Give to yourself and they shall receive
As women, we don’t always adapt well to being on the receiving end. Mindful living, as I wrote about a year ago, is essential to our ability to care for others:
How do we acknowledge that be cared for does not equate to losing power or control but actually improves outlook, wellbeing, and ability to deal with any challenges that we might be facing, that allowing others to “do” empowers and does not ‘de-power?’ Is it fear of refusal? Or fear of letting go?

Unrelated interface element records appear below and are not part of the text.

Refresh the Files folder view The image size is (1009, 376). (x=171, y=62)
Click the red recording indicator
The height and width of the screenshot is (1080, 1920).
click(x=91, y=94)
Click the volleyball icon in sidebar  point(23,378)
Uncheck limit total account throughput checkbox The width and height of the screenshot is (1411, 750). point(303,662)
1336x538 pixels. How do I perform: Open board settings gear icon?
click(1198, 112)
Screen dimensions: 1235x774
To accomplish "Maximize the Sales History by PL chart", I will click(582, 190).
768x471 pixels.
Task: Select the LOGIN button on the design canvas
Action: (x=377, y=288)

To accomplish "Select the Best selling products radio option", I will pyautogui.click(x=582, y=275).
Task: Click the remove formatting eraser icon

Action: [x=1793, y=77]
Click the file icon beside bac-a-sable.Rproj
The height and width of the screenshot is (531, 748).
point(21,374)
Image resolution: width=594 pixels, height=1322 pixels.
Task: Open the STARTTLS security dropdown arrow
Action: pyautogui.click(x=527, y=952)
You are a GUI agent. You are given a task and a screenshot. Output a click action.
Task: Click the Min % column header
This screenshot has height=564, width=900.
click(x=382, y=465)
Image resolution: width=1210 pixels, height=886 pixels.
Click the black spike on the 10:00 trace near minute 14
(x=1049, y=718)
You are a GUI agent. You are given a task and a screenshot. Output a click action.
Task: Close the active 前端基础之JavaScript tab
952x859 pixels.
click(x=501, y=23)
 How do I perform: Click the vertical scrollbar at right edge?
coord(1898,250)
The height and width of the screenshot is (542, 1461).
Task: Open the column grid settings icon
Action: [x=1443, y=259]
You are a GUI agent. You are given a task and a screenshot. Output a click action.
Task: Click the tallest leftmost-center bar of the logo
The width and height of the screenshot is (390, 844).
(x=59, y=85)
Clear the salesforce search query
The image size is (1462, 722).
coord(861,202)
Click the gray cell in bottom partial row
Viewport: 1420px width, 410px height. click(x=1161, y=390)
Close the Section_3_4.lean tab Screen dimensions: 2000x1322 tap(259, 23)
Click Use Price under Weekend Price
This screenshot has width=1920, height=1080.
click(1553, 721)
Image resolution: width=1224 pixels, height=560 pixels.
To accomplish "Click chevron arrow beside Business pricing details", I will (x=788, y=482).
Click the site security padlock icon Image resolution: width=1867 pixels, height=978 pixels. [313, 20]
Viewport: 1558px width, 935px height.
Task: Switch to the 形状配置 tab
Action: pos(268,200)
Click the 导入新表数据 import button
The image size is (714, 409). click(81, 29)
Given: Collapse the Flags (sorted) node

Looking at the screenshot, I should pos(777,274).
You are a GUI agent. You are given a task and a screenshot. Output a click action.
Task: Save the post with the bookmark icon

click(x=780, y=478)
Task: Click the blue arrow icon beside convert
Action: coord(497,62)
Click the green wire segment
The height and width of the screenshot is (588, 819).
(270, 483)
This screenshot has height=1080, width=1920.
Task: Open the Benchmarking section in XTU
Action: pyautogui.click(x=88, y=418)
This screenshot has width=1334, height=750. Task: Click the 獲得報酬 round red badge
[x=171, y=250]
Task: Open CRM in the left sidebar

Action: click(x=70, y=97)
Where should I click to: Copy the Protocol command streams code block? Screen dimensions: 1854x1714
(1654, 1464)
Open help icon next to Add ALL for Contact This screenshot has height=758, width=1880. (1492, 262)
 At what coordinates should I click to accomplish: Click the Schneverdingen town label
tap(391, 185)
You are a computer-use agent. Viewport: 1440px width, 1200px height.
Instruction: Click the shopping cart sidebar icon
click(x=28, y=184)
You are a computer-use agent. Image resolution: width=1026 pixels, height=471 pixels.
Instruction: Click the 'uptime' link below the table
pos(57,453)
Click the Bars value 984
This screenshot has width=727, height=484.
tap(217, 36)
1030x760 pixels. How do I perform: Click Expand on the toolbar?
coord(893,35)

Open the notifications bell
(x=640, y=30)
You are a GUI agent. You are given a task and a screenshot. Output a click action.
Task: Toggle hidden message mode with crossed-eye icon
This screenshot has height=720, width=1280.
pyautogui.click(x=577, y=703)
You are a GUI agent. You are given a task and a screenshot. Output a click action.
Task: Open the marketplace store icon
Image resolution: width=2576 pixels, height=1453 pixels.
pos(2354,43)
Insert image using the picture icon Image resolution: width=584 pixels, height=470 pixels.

Importantly, being cared for also refers to being cared for by ourselves. That means incorporating healthier habits that will add that extra armor we need as we age. As Kami says, “it is so easy for us to put everything and everyone else first and forget that by taking care of ourselves we actually are doing everyone a favor,” adding that “as a mother and a spouse, when I am less stressed out and taking care of my health and wellbeing it is a much better environment in my home.”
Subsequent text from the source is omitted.